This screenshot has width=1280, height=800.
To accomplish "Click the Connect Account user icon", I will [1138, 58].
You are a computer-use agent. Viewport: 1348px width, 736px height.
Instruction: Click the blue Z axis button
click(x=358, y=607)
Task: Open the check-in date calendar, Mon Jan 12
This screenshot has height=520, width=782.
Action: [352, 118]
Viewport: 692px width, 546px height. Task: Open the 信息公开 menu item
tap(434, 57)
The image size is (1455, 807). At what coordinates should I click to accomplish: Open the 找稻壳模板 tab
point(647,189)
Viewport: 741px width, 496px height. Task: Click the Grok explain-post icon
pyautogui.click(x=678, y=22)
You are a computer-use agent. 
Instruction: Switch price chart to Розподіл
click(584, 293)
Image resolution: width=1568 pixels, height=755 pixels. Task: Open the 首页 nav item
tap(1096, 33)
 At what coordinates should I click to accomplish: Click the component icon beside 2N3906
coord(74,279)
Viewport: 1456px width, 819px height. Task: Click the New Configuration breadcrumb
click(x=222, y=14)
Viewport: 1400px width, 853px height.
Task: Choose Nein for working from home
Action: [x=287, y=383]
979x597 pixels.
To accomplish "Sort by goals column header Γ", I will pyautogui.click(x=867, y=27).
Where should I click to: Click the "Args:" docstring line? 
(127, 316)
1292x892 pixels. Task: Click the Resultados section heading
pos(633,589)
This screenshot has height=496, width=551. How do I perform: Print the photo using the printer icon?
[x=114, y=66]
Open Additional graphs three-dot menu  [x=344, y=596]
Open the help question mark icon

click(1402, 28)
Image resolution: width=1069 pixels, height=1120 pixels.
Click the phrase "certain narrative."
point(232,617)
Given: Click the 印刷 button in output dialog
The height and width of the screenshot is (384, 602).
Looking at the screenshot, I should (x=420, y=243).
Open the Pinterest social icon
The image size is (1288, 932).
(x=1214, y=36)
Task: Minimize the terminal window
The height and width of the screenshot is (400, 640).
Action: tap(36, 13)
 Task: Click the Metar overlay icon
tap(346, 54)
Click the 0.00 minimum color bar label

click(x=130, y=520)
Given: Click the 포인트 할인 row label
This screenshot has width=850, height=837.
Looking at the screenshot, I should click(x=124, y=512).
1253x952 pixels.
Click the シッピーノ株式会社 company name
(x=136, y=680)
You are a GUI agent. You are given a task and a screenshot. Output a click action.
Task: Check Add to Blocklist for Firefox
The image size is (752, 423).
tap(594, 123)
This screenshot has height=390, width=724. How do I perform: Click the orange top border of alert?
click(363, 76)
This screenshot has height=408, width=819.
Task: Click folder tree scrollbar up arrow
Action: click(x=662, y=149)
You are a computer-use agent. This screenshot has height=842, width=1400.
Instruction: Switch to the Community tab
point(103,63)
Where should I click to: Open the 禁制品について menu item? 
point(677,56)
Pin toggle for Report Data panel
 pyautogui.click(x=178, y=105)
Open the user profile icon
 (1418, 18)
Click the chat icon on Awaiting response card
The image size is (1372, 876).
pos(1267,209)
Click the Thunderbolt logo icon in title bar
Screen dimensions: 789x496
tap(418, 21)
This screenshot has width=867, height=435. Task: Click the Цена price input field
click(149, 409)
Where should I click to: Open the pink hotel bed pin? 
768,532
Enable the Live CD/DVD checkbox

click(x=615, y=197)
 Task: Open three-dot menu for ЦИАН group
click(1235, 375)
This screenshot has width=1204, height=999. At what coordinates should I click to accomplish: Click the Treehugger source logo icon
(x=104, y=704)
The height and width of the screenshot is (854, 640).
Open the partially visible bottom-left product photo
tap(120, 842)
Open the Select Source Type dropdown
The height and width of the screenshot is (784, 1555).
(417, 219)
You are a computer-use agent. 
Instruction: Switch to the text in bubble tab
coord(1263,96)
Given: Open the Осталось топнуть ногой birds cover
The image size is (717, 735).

◇ ◇ ◇

**DE OPDRACHT**
Typ letterlijk het stuk materiaal over dat loopt van de regel met "1292x892 pixels. Task: Click" tot en met de regel met "pyautogui.click(x=178, y=105)". Neem alleen die regels over.

**UITWERKING**
1292x892 pixels. Task: Click the Resultados section heading
pos(633,589)
This screenshot has height=496, width=551. How do I perform: Print the photo using the printer icon?
[x=114, y=66]
Open Additional graphs three-dot menu  [x=344, y=596]
Open the help question mark icon

click(1402, 28)
Image resolution: width=1069 pixels, height=1120 pixels.
Click the phrase "certain narrative."
point(232,617)
Given: Click the 印刷 button in output dialog
The height and width of the screenshot is (384, 602).
Looking at the screenshot, I should (x=420, y=243).
Open the Pinterest social icon
The image size is (1288, 932).
(x=1214, y=36)
Task: Minimize the terminal window
The height and width of the screenshot is (400, 640).
Action: tap(36, 13)
 Task: Click the Metar overlay icon
tap(346, 54)
Click the 0.00 minimum color bar label

click(x=130, y=520)
Given: Click the 포인트 할인 row label
This screenshot has width=850, height=837.
Looking at the screenshot, I should click(x=124, y=512).
1253x952 pixels.
Click the シッピーノ株式会社 company name
(x=136, y=680)
You are a GUI agent. You are given a task and a screenshot. Output a click action.
Task: Check Add to Blocklist for Firefox
The image size is (752, 423).
tap(594, 123)
This screenshot has height=390, width=724. How do I perform: Click the orange top border of alert?
click(363, 76)
This screenshot has height=408, width=819.
Task: Click folder tree scrollbar up arrow
Action: click(x=662, y=149)
You are a computer-use agent. This screenshot has height=842, width=1400.
Instruction: Switch to the Community tab
point(103,63)
Where should I click to: Open the 禁制品について menu item? 
point(677,56)
Pin toggle for Report Data panel
 pyautogui.click(x=178, y=105)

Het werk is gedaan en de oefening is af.